Julgamento de Marco Buzzi no STJ

Os ministros do Superior Tribunal de Justiça (STJ) se reúnem a partir das 9h desta quinta-feira, 6 de junho, para determinar o futuro do ministro Marco Buzzi na Corte. Buzzi está afastado cautelarmente de suas funções há seis meses, após ser acusado de assédio e importunação sexual contra duas mulheres, incluindo uma ex-funcionária de seu gabinete. O processo administrativo disciplinar será conduzido a portas fechadas. Embora o ministro negue as acusações, a expectativa é de que ele seja condenado.

Possíveis Sanções e Debates Legais

Ao final do julgamento, os ministros deverão discutir a aplicação da pena de aposentadoria compulsória. Uma decisão anterior do Supremo Tribunal Federal (STF) proibiu essa punição em processos administrativos, regulamentada posteriormente pelo Conselho Nacional de Justiça (CNJ). No entanto, alguns membros do STJ argumentam que a penalidade ainda poderia ser aplicada a Buzzi, dado que o processo contra ele foi iniciado antes da alteração da norma. A defesa de Buzzi incluiu um laudo de disfunção erétil no processo, buscando demonstrar que ele não teria condições físicas para cometer os crimes alegados.

Detalhes das Acusações e Investigação

Além da ex-funcionária de seu gabinete, uma jovem de 18 anos acusa o ministro de importunação sexual durante uma viagem ao litoral de Santa Catarina. Foi essa denúncia que deu início à investigação contra o magistrado. Nos bastidores do STJ, a expectativa é que o julgamento seja concluído nesta quinta-feira, encerrando a crise gerada pelo caso na Corte. Não se prevê pedido de vista, mas, caso ocorra, o julgamento pode se estender por tempo indeterminado.

Composição do Colegiado e Processo de Votação

Dos 33 assentos do STJ, 31 ministros participarão da votação. Marco Buzzi, por ser o investigado, não votará, e há uma cadeira vaga na Corte.

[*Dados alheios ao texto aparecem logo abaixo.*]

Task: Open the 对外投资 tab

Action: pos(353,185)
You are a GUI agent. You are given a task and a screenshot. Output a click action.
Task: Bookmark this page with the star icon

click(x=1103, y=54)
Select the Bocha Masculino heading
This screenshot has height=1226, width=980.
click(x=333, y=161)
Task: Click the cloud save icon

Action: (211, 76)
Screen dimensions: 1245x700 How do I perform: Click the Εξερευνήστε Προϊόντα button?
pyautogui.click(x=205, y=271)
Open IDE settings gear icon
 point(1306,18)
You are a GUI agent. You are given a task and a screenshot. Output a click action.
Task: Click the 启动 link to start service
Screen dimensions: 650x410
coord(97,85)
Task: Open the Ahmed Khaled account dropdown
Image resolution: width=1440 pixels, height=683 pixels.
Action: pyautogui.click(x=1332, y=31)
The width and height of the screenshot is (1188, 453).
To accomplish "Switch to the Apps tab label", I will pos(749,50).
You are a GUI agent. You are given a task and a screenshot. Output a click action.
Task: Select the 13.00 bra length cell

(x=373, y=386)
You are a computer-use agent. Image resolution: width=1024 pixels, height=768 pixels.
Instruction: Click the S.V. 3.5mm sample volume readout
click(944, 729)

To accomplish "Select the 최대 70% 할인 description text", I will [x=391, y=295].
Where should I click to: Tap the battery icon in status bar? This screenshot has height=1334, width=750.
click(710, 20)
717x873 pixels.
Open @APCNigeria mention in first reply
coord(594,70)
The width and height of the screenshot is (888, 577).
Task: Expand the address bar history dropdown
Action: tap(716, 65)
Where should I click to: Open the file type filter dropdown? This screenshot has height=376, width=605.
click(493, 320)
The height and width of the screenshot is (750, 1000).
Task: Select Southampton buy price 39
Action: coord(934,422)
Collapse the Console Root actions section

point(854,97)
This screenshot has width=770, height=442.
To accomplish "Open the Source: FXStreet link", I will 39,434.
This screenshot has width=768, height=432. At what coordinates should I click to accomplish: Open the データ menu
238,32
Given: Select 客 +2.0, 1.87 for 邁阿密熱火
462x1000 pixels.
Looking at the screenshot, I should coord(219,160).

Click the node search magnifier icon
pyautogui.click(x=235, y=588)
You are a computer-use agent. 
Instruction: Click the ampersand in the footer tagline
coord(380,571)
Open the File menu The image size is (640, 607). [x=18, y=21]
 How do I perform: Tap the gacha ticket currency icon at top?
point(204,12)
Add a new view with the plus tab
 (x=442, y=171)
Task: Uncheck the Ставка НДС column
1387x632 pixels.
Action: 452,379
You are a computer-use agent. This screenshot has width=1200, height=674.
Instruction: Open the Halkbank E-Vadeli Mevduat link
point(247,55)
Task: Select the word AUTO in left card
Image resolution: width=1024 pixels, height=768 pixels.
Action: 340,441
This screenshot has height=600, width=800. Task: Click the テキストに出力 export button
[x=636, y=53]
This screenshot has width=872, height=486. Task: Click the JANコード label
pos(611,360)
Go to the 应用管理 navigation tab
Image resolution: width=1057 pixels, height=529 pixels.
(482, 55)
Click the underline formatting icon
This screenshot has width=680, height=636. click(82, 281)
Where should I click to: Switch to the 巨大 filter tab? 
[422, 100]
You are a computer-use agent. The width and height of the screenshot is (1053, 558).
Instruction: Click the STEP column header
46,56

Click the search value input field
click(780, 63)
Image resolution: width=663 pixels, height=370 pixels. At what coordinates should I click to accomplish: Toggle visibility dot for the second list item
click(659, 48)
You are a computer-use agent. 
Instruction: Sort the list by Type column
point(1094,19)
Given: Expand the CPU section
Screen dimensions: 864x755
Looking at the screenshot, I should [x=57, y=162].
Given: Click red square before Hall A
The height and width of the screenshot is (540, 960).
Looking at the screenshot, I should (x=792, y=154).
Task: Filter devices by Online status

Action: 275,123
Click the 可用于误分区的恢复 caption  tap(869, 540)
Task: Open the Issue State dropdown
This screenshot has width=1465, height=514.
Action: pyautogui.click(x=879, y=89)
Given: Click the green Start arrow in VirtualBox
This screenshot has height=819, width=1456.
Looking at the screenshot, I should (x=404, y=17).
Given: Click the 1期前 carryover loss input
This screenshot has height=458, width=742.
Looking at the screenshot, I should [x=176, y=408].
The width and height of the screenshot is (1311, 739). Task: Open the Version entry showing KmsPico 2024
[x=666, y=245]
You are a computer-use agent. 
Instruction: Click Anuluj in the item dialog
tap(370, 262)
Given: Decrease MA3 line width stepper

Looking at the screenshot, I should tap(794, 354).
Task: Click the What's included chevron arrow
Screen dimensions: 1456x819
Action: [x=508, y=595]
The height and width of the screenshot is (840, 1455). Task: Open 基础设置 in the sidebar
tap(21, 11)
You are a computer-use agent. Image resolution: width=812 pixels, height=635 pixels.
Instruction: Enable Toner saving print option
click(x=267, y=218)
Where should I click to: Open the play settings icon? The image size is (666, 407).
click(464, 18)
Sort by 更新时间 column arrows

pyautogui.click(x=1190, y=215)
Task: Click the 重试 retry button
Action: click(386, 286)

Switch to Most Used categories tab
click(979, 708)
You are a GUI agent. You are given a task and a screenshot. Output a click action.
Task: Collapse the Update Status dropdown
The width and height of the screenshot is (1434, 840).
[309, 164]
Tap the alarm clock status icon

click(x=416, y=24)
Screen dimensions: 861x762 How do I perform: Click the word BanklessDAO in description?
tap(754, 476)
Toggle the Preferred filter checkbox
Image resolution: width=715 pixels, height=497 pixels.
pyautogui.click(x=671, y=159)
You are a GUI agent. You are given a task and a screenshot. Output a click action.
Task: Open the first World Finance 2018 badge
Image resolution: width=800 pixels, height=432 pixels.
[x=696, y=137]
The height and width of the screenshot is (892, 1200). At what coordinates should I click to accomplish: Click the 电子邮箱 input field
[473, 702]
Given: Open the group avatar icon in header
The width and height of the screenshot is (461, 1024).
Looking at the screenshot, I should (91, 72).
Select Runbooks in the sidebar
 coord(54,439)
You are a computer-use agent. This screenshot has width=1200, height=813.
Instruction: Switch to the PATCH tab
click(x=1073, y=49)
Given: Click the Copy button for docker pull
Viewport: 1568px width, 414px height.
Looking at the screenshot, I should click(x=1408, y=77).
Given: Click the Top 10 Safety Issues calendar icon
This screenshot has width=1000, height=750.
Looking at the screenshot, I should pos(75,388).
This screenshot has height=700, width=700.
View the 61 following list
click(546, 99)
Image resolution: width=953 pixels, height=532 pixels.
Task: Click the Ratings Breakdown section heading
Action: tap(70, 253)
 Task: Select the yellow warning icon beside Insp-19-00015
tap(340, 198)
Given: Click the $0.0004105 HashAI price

A penalidade máxima em um processo administrativo é a disponibilidade com perda do cargo, que exige a maioria absoluta dos votos do colegiado (16 votos). Os ministros Mauro Campbell, por ser corregedor nacional de Justiça, e Isabel Gallotti, por vínculo familiar com Buzzi, devem declarar-se impedidos. O ministro Og Fernandes não participará por motivos de saúde. Essas ausências, contudo, não alteram o número mínimo de votos necessários para a sanção máxima.

A sessão será presidida pelo ministro Herman Benjamin. O julgamento terá início com a leitura do relatório da comissão investigativa, composta pelos ministros Luis Felipe Salomão, Benedito Gonçalves e Ricardo Villas Bôas Cueva. O relatório será apresentado por Salomão, relator do processo. Em seguida, as sustentações orais darão uma hora para representantes das denunciantes e Ministério Público, e igual tempo para a defesa. Recursos audiovisuais poderão ser utilizados. Após os debates, a votação terá início, com Salomão lendo o voto da comissão, seguido pelos demais ministros, do mais novo ao mais antigo na Corte.

Relatos das Vítimas

Em abril, durante depoimento ao CNJ, a ex-funcionária do STJ relatou ter se esforçado para remover a mão de Buzzi de suas nádegas em novembro do ano passado. O episódio teria ocorrido quando ela o ajudava a conectar um pen drive. “Ele se aproveitou para passar a mão de novo na minha bunda. Ele apertou. Segurei a mão dele. Ele fez força. Usei as duas mãos. Ele fazia força ao contrário, e eu fazendo força para tirar a mão dele. E, quando ele percebeu que a gente estava fazendo força um contra o outro, ele começou a pedir desculpa, ‘desculpa pela brincadeira’. Eu disse: ‘ministro, isso não é uma brincadeira’”, contou a vítima, emocionada.

A ex-funcionária descreveu oito situações de abuso sexual e moral no gabinete, incluindo um tapa nas nádegas durante o expediente. Em outra ocasião, Buzzi teria comentado sobre o tamanho de seu bumbum. Antes dela, a jovem de 18 anos havia relatado importunação sexual durante um recesso, quando Buzzi recebeu a família dela em sua casa de praia em Balneário Camboriú (SC). A jovem, que o chamava de “tio”, afirmou que Buzzi tentou agarrá-la à força. Além do processo administrativo no STJ, Buzzi também é alvo de um inquérito criminal no Supremo Tribunal Federal (STF), sob sigilo e relatoria do ministro Kassio Nunes Marques.